- Grace Avenue, highlighted in red

Route information
- Maintained by NCDPW
- Length: 0.97 mi (1,560 m)

Major junctions
- West end: Middle Neck Road (CR 11) in Great Neck Plaza
- East end: East Shore Road (CR E67) in Thomaston

Location
- Country: United States
- State: New York
- County: Nassau

Highway system
- County routes in New York; County Routes in Nassau County;

= Grace Avenue =

County highway in Nassau County, New York

Grace Avenue is a 0.97 mi road connecting the villages of Great Neck Plaza and Thomaston on the Great Neck Peninsula within the Town of North Hempstead, in Nassau County, New York, United States.

Owned by Nassau County and maintained by the Nassau County Department of Public Works, the road is designated by the county as the unsigned Nassau County Route C96.

== Route description ==
Grace Avenue begins at Middle Neck Road (CR 11) in the Village of Great Neck Plaza. From there, it runs east, intersecting Bond Street one block later. It continues straight from there, towards the east, soon reaching an intersection with Barstow Road. Continuing straight, Grace Avenue continues east, eventually reaching Gilchrest Road. From there – still running straight –,Grace Avenue continues heading east, soon reaching Colonial Road.

At its intersection with Colonial Road, Grace Avenue veers towards the east-northeast, paralleling the Long Island Rail Road's Port Washington Branch before the road curves its way down a hill. At the bottom of the hill, Grace Avenue reaches an intersection with East Shore Road (CR C67), where both the roadway and the CR C96 route designation terminate.

Grace Avenue – in its entirety – is classified as a minor arterial highway by the New York State Department of Transportation and is eligible for federal aid.

== History ==
Grace Avenue is named after the Grace family – a prominent New York family which formerly owned land in the vicinity of the road.

In the 1970s, Grace Avenue was extended one block west from its western terminus – from Middle Neck Road (CR 11) to Walnut Place. This segment, which is owned and maintained by the Incorporated Village of Great Neck Plaza, was constructed to alleviate congestion in the downtown area. The proposal for the one-block extension drew significant opposition from the government of the adjacent village, Thomaston. This one-block extension of the roadway would eventually become known as part of Gussack Plaza, and is owned and maintained by the Incorporated Village of Great Neck Plaza.

=== Route number ===
Beginning in 1959, when the Nassau County Department of Public Works created a numbered highway system as part of their "Master Plan" for the county highway system, Grace Avenue was originally designated as County Route 46. This route, along with all of the other county routes in Nassau County, became unsigned in the 1970s, when Nassau County officials opted to remove the signs as opposed to allocating the funds for replacing them with new ones that met the latest federal design standards and requirements stated in the federal government's Manual on Uniform Traffic Control Devices.

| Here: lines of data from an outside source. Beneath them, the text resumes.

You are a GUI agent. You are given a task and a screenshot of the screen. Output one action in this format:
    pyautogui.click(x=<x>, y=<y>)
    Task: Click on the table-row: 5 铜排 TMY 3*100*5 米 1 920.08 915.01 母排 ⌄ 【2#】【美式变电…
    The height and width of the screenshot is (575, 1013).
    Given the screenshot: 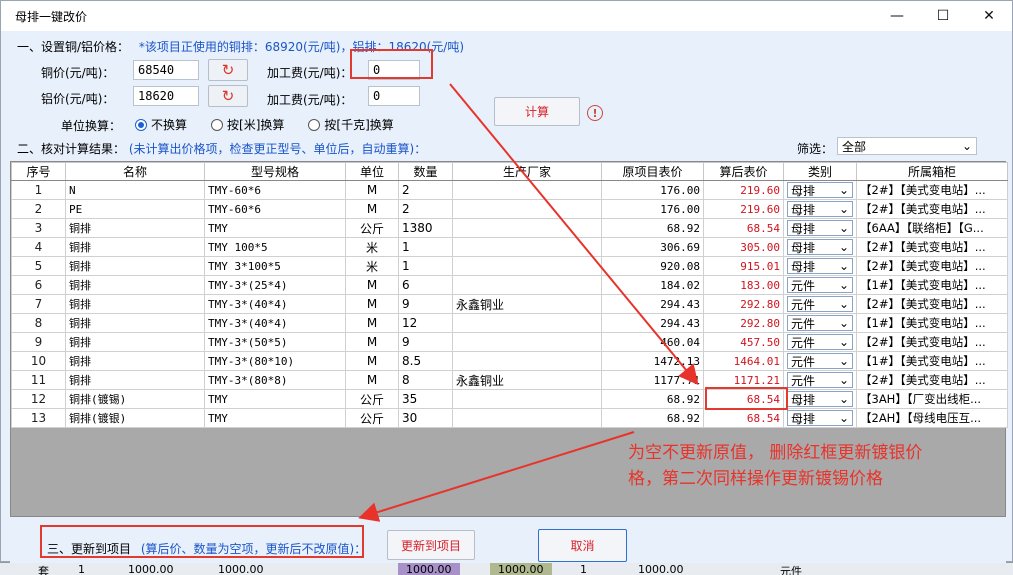 What is the action you would take?
    pyautogui.click(x=510, y=266)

Subsequently, Nassau County renumbered many of its county roads, with Grace Avenue being renumbered as Nassau County Route C96.

== Major intersections ==

| Location | mi | km | Destinations | Notes |
| Great Neck Plaza | 0.00 | 0.00 | Middle Neck Road (CR 11) and Gussack Plaza | Western terminus of CR C96 designation and county ownership; Grace avenue continues one block west as Gussack Plaza – a village-maintained road |
| 0.08 | 0.13 | Bond Street | Access to the Great Neck LIRR station |
| Great Neck Plaza–Thomaston line | 0.43 | 0.69 | Gilchrest Road |  |
| Thomaston | 0.58 | 0.93 | Colonial Road |  |
| 0.97 | 1.56 | East Shore Road (CR E67) | Eastern terminus |
1.000 mi = 1.609 km; 1.000 km = 0.621 mi

== Transportation ==
As of September 2025, two Nassau Inter-County Express (NICE) bus routes travel along portions of Grace Avenue: the n57 and the n58.